Some bank executives warned yesterday that the government is forcing them toward a disastrous choice between accepting restrictions on compensation that could cripple their ability to compete with rivals, or returning billions in federal aid, which could retard lending and damage the economy.
The possibility of a newly weakened banking industry also raised concerns among businesses in the wider economy that already are struggling to find financial firms willing to lend them needed money.
"We're all going to lose on this thing," said an executive at a large bank that took federal aid. He and other bankers expressed shock at the rapid progress of legislation that could impose large pay cuts on thousands of workers, and dismay that the industry is at the mercy of an angry Congress.
Some members of Congress, however, said those concerns were overstated and that limits on pay schemes tied to short-term profits were long overdue.
A wave of public fury, which is driving the bills before the House and Senate, was unleashed over the weekend by reports that American International Group had paid $165 million in retention bonuses to employees at the unit that gutted the company and forced a massive government intervention.
Let's Put Down the Pitchforks:
At the end of the day, the thing to get outraged about is not the $440 million in bonuses at AIG or the $10 million that Citigroup is spending to redesign its shrunken executive suite. These may seem like princely sums, but they are almost insignificant compared with the real outrage: the hundreds of billion dollars of taxpayer funds that have been put at risk to keep AIG and Citi from failing and taking the whole financial system down with them. Let's keep our attention on the elephant rather than the pimples on its behind.
[...] As the financiers see it, there's a big difference between the government that sets tough terms for participation in its financial rescue programs and a government that is a fickle and unreliable partner, that tries to micromanage their businesses and changes the rules of the game with every zig and zag of public opinion. That may be an exaggerated view, but it is the financiers' view and one we need to be mindful of, since at this point we need their money and cooperation as much as they need ours.

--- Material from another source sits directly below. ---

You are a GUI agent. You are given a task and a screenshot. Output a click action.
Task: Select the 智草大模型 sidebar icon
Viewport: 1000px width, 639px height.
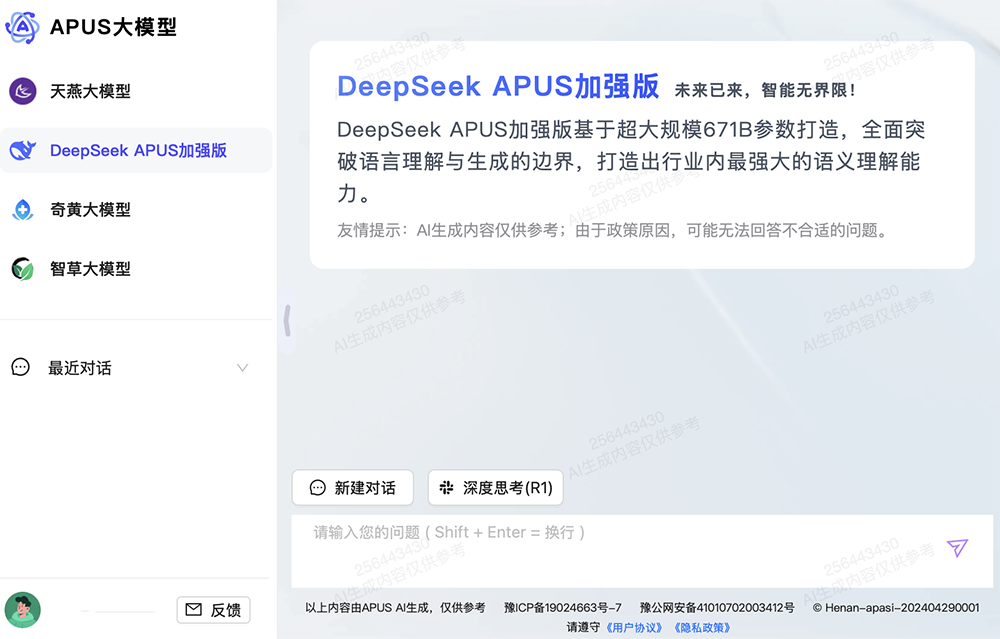tap(22, 269)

A final point on outrage: We need to save some of it for ourselves. While it was Wall Street that got rich by peddling new ways for Americans to live beyond their means, the decision to do so was ours. It was we who ran up the credit card bills, we who drew down the equity in our homes and we who refused to tax ourselves for the government services we demanded. Wall Street bankers may have been the pushers, but it was we Americans who became addicted to the easy credit.
Why, it's not the drug dealers who cause all the problems! It's the people buying the drugs!